**** Dataset excerpts ****

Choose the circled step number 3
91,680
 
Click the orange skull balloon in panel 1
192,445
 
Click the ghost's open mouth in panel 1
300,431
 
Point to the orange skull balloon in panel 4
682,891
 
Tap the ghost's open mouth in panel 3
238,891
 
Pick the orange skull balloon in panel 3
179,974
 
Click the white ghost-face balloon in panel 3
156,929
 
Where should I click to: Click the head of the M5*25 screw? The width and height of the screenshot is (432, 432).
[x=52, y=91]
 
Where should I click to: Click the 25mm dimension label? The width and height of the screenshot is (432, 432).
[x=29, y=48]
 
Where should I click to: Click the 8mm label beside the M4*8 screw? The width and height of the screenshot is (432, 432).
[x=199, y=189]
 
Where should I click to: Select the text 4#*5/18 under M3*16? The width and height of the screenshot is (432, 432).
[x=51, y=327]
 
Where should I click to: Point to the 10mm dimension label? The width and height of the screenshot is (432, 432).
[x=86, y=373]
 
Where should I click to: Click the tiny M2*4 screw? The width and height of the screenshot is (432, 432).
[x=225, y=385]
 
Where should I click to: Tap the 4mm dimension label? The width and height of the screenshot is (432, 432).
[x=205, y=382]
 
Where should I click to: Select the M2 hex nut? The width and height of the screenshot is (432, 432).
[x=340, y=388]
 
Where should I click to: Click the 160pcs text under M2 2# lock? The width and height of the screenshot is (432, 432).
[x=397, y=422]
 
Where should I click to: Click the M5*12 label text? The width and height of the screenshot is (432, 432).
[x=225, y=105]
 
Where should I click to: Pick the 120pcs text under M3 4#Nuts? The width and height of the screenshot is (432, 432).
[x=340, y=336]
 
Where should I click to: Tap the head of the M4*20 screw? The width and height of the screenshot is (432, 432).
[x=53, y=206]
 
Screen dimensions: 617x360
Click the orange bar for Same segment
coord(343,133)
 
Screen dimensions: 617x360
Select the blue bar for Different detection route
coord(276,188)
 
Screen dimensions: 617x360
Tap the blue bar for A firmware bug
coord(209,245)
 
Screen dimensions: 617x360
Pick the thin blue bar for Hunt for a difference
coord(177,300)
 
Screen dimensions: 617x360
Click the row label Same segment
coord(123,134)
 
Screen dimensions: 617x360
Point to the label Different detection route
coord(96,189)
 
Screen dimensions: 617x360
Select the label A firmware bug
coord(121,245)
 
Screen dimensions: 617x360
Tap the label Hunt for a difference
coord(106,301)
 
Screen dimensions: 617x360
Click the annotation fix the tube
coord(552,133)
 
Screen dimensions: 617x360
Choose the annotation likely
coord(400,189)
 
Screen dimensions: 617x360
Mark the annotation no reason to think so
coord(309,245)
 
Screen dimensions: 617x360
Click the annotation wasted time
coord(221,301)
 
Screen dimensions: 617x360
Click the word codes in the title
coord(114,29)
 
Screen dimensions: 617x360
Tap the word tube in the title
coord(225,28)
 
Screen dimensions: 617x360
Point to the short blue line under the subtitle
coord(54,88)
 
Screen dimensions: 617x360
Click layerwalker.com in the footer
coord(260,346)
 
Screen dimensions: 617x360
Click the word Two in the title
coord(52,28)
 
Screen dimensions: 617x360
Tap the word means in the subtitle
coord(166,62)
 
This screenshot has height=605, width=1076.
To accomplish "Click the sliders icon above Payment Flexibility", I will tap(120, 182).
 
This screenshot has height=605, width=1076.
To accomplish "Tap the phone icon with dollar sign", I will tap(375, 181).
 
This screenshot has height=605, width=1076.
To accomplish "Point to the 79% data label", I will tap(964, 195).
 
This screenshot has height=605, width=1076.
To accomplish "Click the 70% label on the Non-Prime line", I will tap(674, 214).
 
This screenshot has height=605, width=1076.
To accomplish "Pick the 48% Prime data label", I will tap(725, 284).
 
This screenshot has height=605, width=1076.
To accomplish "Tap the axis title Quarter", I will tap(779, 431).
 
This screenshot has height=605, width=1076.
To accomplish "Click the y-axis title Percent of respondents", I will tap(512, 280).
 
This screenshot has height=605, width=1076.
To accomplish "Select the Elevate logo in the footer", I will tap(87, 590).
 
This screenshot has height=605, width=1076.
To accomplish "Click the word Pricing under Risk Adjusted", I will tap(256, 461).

****
**** Dataset excerpts ****

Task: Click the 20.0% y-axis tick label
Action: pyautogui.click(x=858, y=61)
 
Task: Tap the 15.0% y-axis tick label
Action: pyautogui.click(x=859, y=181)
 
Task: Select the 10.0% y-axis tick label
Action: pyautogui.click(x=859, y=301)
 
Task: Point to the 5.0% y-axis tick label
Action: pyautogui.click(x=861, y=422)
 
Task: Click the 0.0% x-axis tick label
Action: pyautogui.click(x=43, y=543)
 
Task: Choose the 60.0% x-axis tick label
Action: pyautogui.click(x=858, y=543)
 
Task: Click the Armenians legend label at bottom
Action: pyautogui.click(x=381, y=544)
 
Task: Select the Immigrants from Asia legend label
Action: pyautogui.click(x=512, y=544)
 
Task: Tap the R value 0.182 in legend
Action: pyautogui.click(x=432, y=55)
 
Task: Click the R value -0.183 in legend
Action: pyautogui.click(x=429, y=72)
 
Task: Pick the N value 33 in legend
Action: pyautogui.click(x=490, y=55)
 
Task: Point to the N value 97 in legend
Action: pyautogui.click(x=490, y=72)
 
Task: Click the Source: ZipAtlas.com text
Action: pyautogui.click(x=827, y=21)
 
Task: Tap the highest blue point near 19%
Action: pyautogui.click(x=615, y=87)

****
**** Dataset excerpts ****

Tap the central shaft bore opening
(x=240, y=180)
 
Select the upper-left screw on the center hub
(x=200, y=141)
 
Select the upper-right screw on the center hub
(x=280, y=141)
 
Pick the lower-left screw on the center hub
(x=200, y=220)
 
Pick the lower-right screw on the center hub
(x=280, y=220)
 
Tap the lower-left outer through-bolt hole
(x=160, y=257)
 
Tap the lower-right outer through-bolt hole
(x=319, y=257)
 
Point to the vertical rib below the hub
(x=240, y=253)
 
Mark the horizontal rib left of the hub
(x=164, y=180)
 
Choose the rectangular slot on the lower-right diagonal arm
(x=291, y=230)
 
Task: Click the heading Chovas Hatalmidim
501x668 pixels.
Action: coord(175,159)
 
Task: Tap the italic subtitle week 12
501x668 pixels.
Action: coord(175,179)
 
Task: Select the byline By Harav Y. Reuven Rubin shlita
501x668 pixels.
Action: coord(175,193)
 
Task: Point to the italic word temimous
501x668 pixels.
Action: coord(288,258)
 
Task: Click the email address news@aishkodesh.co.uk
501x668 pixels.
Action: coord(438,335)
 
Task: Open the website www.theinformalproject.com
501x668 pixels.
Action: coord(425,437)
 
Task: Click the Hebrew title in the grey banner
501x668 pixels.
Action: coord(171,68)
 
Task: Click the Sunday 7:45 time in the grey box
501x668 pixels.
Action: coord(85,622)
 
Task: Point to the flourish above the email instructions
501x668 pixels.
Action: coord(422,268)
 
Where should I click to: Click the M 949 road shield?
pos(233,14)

****

- [Task instructions] Copy out the records verbatim, everything from the line containing "Pick the lower-right screw on the center hub" down to the line containing "Action: coord(422,268)", both of those lines included.

- [Expected answer]
Pick the lower-right screw on the center hub
(x=280, y=220)
 
Tap the lower-left outer through-bolt hole
(x=160, y=257)
 
Tap the lower-right outer through-bolt hole
(x=319, y=257)
 
Point to the vertical rib below the hub
(x=240, y=253)
 
Mark the horizontal rib left of the hub
(x=164, y=180)
 
Choose the rectangular slot on the lower-right diagonal arm
(x=291, y=230)
 
Task: Click the heading Chovas Hatalmidim
501x668 pixels.
Action: coord(175,159)
 
Task: Tap the italic subtitle week 12
501x668 pixels.
Action: coord(175,179)
 
Task: Select the byline By Harav Y. Reuven Rubin shlita
501x668 pixels.
Action: coord(175,193)
 
Task: Point to the italic word temimous
501x668 pixels.
Action: coord(288,258)
 
Task: Click the email address news@aishkodesh.co.uk
501x668 pixels.
Action: coord(438,335)
 
Task: Open the website www.theinformalproject.com
501x668 pixels.
Action: coord(425,437)
 
Task: Click the Hebrew title in the grey banner
501x668 pixels.
Action: coord(171,68)
 
Task: Click the Sunday 7:45 time in the grey box
501x668 pixels.
Action: coord(85,622)
 
Task: Point to the flourish above the email instructions
501x668 pixels.
Action: coord(422,268)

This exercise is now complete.